Осенью 1929 года стали изымать из библиотек его книги. В октябре за подписью Н. К. Крупской, той самой, которая некогда помогла безвестному литератору получить московскую прописку и стала героиней его «святочного» рассказа «Воспоминание…» (1924), было разослано инструктивное письмо Главполитпросвета «О пересмотре книжного состава массовых библиотек», где, в частности, говорилось: «Из небольших библиотек должны быть изъяты: 1. Произведения, даже и значительные в отношении литературного мастерства, проводящие настроения неверия в творческие возможности революции, настроения социального пессимизма. Например: М. А. Булгаков.

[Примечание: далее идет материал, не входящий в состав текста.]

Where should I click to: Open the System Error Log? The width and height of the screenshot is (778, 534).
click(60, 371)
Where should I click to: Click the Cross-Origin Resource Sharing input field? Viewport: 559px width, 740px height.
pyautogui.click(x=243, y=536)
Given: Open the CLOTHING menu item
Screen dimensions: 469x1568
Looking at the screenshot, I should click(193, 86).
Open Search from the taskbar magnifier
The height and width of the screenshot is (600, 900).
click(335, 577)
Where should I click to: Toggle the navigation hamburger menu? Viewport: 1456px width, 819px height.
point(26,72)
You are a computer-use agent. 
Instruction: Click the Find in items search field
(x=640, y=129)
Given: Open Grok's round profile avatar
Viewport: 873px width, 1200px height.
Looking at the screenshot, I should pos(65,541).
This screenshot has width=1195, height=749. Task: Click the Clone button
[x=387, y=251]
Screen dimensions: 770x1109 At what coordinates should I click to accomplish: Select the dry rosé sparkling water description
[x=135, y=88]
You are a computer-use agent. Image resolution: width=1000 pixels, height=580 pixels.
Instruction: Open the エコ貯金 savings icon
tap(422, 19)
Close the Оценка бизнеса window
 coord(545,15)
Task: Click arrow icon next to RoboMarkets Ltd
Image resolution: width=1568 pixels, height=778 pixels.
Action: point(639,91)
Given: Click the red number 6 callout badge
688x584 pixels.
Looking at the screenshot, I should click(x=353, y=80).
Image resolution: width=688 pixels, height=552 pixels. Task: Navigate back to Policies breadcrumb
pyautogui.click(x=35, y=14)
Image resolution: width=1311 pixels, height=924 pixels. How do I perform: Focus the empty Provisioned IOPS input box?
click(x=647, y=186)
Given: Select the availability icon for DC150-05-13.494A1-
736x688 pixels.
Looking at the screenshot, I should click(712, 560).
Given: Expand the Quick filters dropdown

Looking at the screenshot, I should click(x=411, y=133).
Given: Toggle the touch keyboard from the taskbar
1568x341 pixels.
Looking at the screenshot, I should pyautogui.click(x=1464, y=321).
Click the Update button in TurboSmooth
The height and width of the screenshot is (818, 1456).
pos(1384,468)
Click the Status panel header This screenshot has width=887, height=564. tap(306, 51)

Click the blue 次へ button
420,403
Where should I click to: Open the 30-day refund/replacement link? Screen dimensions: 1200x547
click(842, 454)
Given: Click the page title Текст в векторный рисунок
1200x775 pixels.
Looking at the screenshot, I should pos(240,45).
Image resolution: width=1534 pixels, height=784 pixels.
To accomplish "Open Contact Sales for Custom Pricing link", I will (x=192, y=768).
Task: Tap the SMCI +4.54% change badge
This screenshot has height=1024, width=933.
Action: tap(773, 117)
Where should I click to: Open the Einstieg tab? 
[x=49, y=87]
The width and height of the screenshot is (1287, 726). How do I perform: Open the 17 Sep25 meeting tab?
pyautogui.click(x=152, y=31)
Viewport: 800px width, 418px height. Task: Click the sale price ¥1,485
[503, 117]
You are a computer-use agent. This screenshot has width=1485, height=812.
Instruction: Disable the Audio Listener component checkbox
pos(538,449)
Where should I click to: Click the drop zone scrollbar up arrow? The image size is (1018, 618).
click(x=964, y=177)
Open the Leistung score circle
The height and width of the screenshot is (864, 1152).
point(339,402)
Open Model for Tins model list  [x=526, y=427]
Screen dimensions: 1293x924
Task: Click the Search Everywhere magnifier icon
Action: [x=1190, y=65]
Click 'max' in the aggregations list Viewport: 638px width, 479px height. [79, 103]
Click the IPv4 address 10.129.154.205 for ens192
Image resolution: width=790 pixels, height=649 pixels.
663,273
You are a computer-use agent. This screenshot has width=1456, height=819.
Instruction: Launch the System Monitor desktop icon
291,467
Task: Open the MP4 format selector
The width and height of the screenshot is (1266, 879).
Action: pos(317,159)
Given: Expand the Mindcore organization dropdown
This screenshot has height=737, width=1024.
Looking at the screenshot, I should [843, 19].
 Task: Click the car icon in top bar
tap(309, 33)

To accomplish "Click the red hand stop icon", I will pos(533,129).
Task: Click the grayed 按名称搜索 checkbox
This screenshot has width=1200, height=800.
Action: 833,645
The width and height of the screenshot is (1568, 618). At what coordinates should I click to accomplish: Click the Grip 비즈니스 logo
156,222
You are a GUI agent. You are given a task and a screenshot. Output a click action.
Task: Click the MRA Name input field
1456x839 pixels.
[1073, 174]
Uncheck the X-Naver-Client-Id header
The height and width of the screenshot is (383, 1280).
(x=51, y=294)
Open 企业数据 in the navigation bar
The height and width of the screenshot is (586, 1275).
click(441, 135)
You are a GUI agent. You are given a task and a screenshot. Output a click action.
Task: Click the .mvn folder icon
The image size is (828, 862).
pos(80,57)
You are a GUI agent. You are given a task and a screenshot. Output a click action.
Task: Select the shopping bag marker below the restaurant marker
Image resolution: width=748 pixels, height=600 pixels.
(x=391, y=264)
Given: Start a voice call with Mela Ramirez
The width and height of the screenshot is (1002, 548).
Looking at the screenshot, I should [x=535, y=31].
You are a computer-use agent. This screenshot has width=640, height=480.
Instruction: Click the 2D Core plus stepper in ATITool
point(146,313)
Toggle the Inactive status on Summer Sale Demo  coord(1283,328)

Дьяволиада. “Недра”. 1926».
Еще одним ответом власти писателю стали слова критика Ричарда Пикеля, с торжеством провозгласившего в сентябре 1929 года: «В этом сезоне зритель не увидит булгаковских пьес. Закрылась “Зойкина квартира”, кончились “Дни Турбиных”, исчез “Багровый остров”. Мы не хотим этим сказать, что имя Булгакова вычеркнуто из списка советских драматургов. Талант его столь же очевиден, как и социальная реакционность его творчества. Речь идет только о его прошлых драматургических произведениях. Такой Булгаков не нужен советскому театру».
Из этого следовало, что другой, возможно, и нужен. Булгаков воспринял слова Пикеля как руководство к действию и принялся сочинять «Кабалу святош», пьесу другую, пьесу не такую, не затрагивающую напрямую ни цензуру, ни нэп, ни белогвардейское движение, ни эмиграцию, но ни от кого не укрылся ее автобиографический подтекст, отождествлявший автора с главным героем, и увод событий в иную страну и эпоху не спасли это произведение от запрета.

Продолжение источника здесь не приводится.